Küçük bir göl kenarından geçiyordu, gölün büyük kısmı donmuştu. Kaz leşi buldu. Leş çakal ya da tilkiler tarafından değerlendirilmişti. Eline alıp kokladı. Kötü bir kokusu yoktu. Herhalde dün ölmüş olmalıydı. Ondan yenecek bir tarafa arıyordu. Bundan 2 lokma et anca çıkardı. Sevindirici olan ise kemikleri kırıp kaynatırsa özlerine ve yağlarına ulaşırdı. Kaz leşini sevinçle kucakladı. Kayaları fark etti. Bu kayalıklar da neyin nesiydi? Burası eskiden bir dere yatağı olmalıydı, şekillerden bunu çıkardı. Kayaların arasında, üstlerine yapışmış beyaz tortu fark etti. Dokundu. Elini ağzına götürdü. Bu tuzdu. Tuza hasret kalmıştı. Güldü sevinçle.

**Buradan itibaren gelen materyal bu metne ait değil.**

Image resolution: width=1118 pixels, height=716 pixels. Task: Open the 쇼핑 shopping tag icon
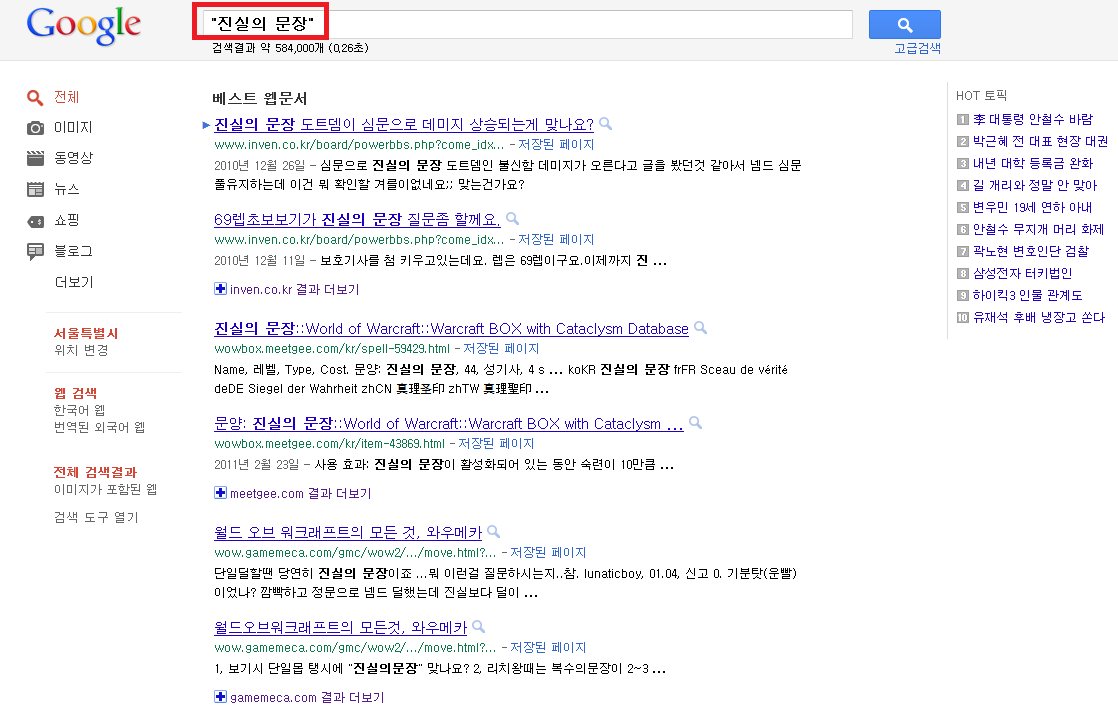pos(36,220)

ve akşam yaklaşmıştı. Dinlenecek ve ısınacak olması onu mutlu etmeye yetiyordu. Ayakları fena ağrılar içindeydi.

Çadırını kurup ateşini yaktı ve içi de ısınmaya başlayınca zihnine bambaşka türlü bir inanç, umut ve buradan kurtulacağına dair güzel hisler duydu. İçine bambaşka bir samimiyetle kelebekler gibi dağılıp yerleşmişlerdi. İçi içine sığmıyordu sevinçten. Küçük bir tencereyi andıran boya kabında kırdığı kemikleri suya koymuş ve kaynamasını bekliyordu. Et kokusu duyuyordu. Fokurdama başladı. Sabırsızdı. Uzun bir süre daha beklemesi gerekiyordu. Düşüncelere ve hayallere daldı.

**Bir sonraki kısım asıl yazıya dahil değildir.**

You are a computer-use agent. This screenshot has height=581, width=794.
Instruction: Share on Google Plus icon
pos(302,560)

Sonra birden aklına yemeği geldi ve ağaç dalını içine daldırıp kemiğin birini çekip kaldırdı. Buhar yüzünü okşayıp taşıp dağıldı. Koku akıl çelici biçimde güzeldi. Ağaç dalından çatal gibi yaptığı aletle yemeği karıştırmaya başladı. Bir süre daha bekledi ve teneke bardağına tencereden boca etti biraz. Çok kaynardı. Biraz bekledi ve üfleyerek ilk yudumu alacaktı ki. Aklına tuz geldi. Tuz serpiştirdi karıştırdı ve ilk yudumu aldı. Aldığı tat inanılmaz güzeldi.

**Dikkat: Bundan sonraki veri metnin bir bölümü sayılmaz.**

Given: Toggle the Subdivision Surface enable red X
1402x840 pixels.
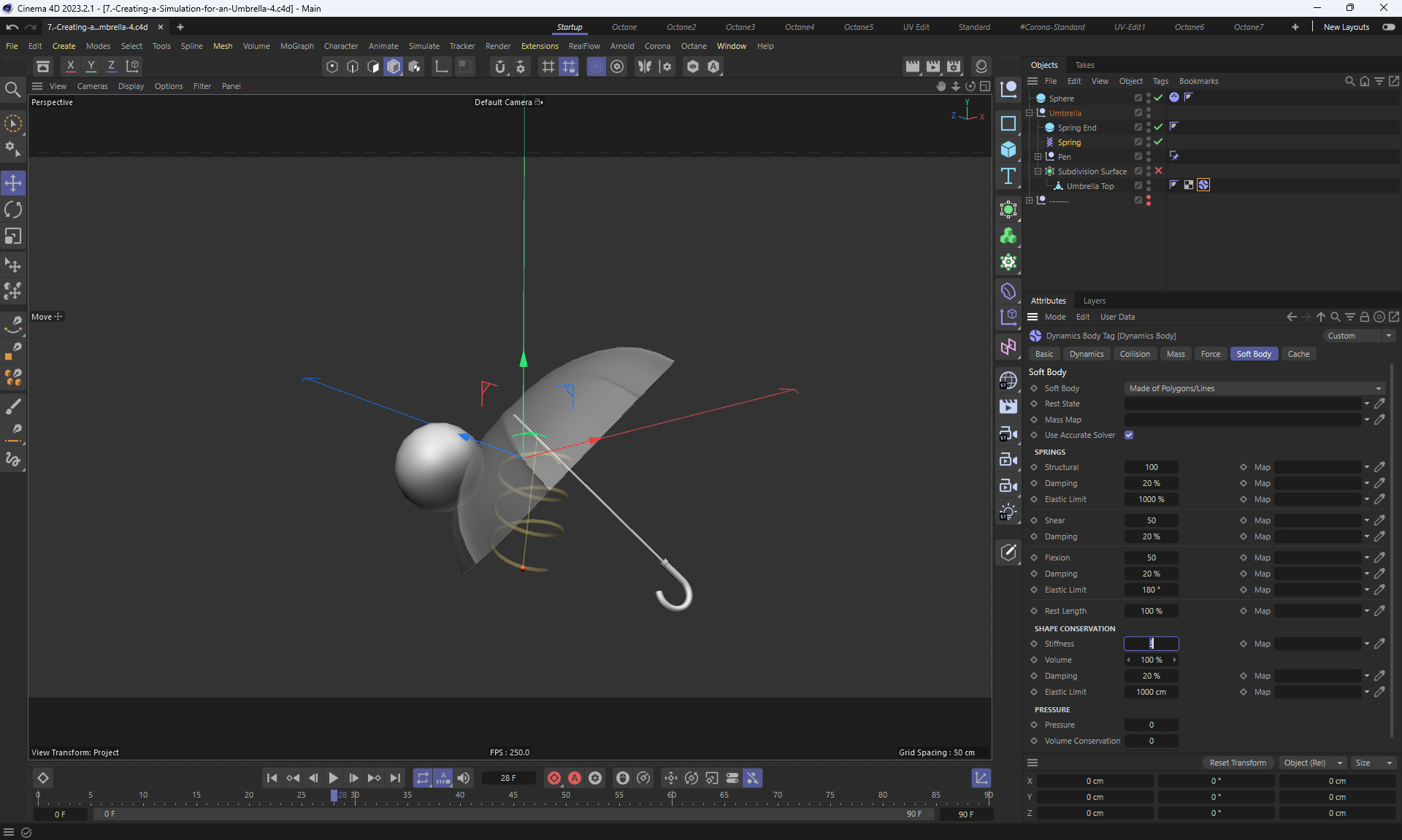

Bu onun ormanda mücadele edeli beri en çok mutlu olduğu andı. Bu bir özgürlük günüydü. Çektiği bütün acılar silinmişti. Kaybettiği ya da kazandığı bütün zaferler hiçti şimdi. Sadece bu nefis çorbanın tadı vardı kafasının içinde, efsanevi biçimde. Tadını ala ala içiyordu yavaşça. Ustanın anlattığı bir hikaye aklına geldi. Usta yoksulmuş hayatının büyük kısmında. Et ve benzeri şeyler de ona lüksmüş genelde. Pazarlarda hamallık yaptığı günlermiş. Eve karnı çok aç biçimde dönmüş. İş yoğunluğundan fırsat bulup o gün öğle yemeği yiyememiş. Bir gün yaşlı karısı iyilik sever komşunun verdiği bir parça eti kavurup koymuş önüne. Usta kuş başı kadar ufak doğranan etten bir parça alıp ağzına atmış. Etin lezzetini aldığı an doyduğunu hissetmiş. Doydum demiş içindeki ses. Hayret içinde kalmış. Gülümsemiş. Eşi bu yemeğe ne katmışsa artık? Belki de veren elin sihriydi bu.